I'm not sure this is going to be a very popular or useful post. First, this Japanese National Park is really not on the beaten paths for foreigners, least so for runners and likely not for my blog followers. Second, we had such a bad weather for our whole stay, we couldn't see a thing which is quite unfortunate given the exceptional scenic landscapes this active volcanic area has to offer. Yet, I found so little help to prepare my runs while we stayed in this Park, I hope this will be useful to some people... And to provide a nice virtual visit of this part of Hokkaido in case you don't have the opportunity to visit, I even included a few videos for once. Now making for a long post by combining 3 long runs...
The Park is given as the 14th largest of Japan's National Parks and is the closest one to Sapporo in Hokkaido. There is even a direct bus shuttle from the New Chitose International airport to Lake Shikotsu and numerous trains riding along the Pacific Coast of this western Peninsula of Hokkaido. With some persistence, Agnès even found a shuttle between downtown Sapporo and our first hotel in Noberibetsu Onsen.
Our first stop in Noboribetsu was at the tourist center when I asked for a map of the trails. We were helped by a Japanese person speaking a perfect English which has been quite rare during our week in Hokkaido. While she was very nice, the indications she gave me were quite disappointing as she kept pointing to the 'trails' of the Hell Valley, trails which length were given between 229 and 599 meters (Japanese like precision, don't they?). When I mentioned that I had run 30 kilometers the day before, she almost rolled her eyes and added that that's all it was in the area, that even the road going up to the famous Lake Kuttara was closed because of the bad weather and danger of mud slides.
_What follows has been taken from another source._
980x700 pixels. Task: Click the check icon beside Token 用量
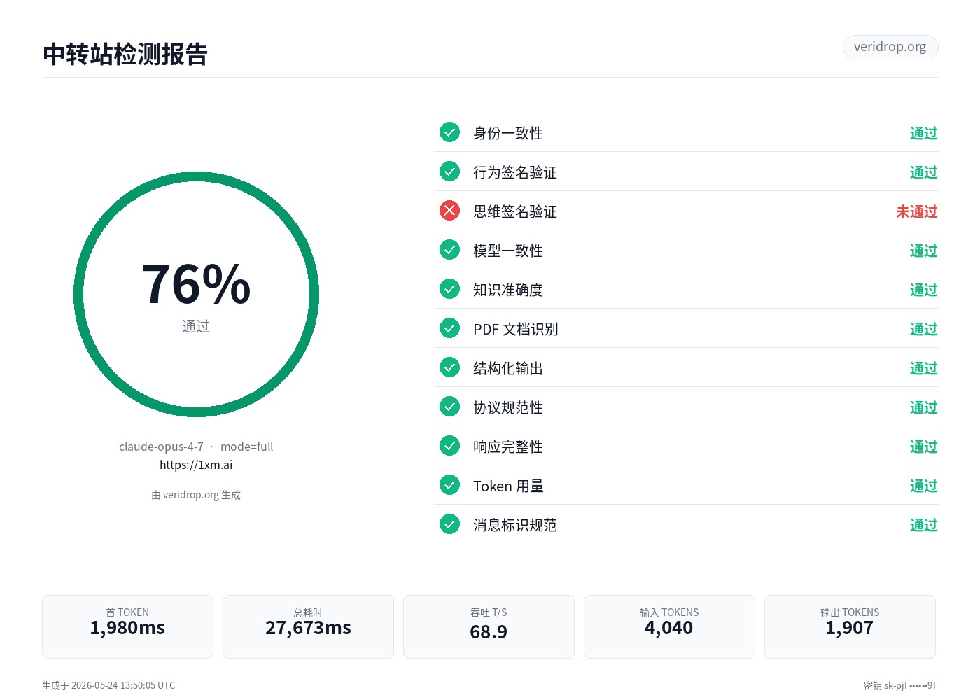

Well, a couple of hours later, I left the Hell Valley and hopped on that road which was actually better than any of our roads in California. The asphalt was so slick it made the climb up that first volcano quite smooth and easy, it felt like being on a Formula 1 road circuit! However, yes, the weather was quite bad, alternating between pouring rain and fog; so long for the view and the pictures... Here is the view I got of Lake Kuttara, from the shore of the lake and from the ridge of the crater. I told you, I couldn't see a thing...
Not quite as nice as the picture of that lake you can find on Wikipedia:
I was also excited to run in circles around this almost perfect round shape (see below on that terrain map from Wikipedia too), but I was disappointed that there wasn't any trail along the ridge as a matter of fact. No wonder why the water of this lake is so pure, humans can barely access it, that's the way to protect the environment and the key to sustainability!
With that, this lake remained mysterious indeed to me, like the posting was indicating anyway...
As for the fire danger posting, that looked really weird; I'm really not convinced any fire could start in such a lush vegetation which looks more like a rain forest! Mind the observation of a Californian who feels sad for the terrible wild fires going on in California this summer again...
Anyway, after the initial 3 miles to get to the lake, I continued for another 36 miles on this road and turned back at the large gate protecting me from any car and bus traffic which I imagine would be important on a nice day.
From a running recommendation standpoint, there are a few narrow sections on that road where you'd have to be careful if two mega buses cross each other. But otherwise, there is a good marking on each side which leaves some room for foot and bike traffic.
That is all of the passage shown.